What you need to do> List every named analysis tool or method that the forum thread below mentions.

How to speed up CombineGVCFs - seems unfeasibly slow?
I hope you had a good weekend! My question, to start this week (hopefully the only thread!), is how to use CombineGVCFs. As you may remember I currently have ~100 WES samples for joint genotyping, and I have been testing GenotypeGVCFs directly and VQSR. However, in the near future I am going to have several hundred more samples in my hand, and hence I understand that making batches using CombineGVCFs is the way forward, as this is the only way to allow for subsequent merging of new gVCFs once sample size passes 200.
So I have been trying to run it this afternoon on a node that has 16 CPUs and 128Gb of RAM. Initial attempt was with -nt 14, but this gave the following message.
ERROR MESSAGE: Invalid command line: Argument nt has a bad value: The analysis CombineGVCFs currently does not support parallel execution with nt. Please run your analysis without the nt option.
So, therefore I started it without any threading, but then it appears it is going to take ~75hrs by it's own estimate after running for almost 1hr.

Stored records>
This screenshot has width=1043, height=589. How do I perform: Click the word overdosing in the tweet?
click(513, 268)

==

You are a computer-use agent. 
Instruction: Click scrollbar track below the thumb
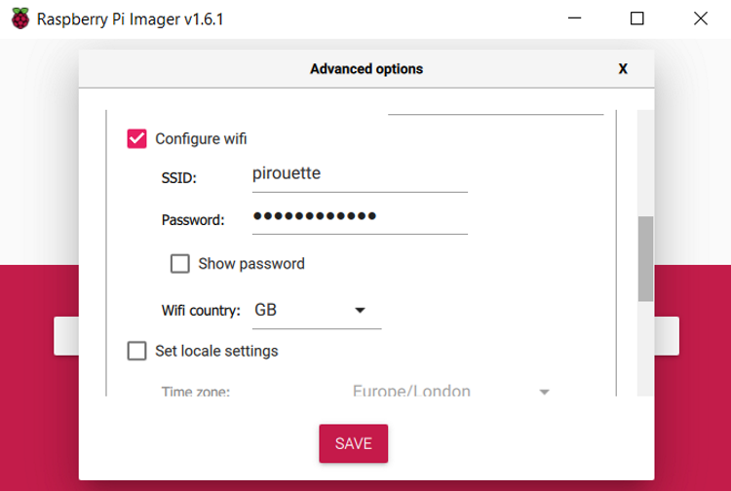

Problem solution> CombineGVCFs, GenotypeGVCFs, VQSR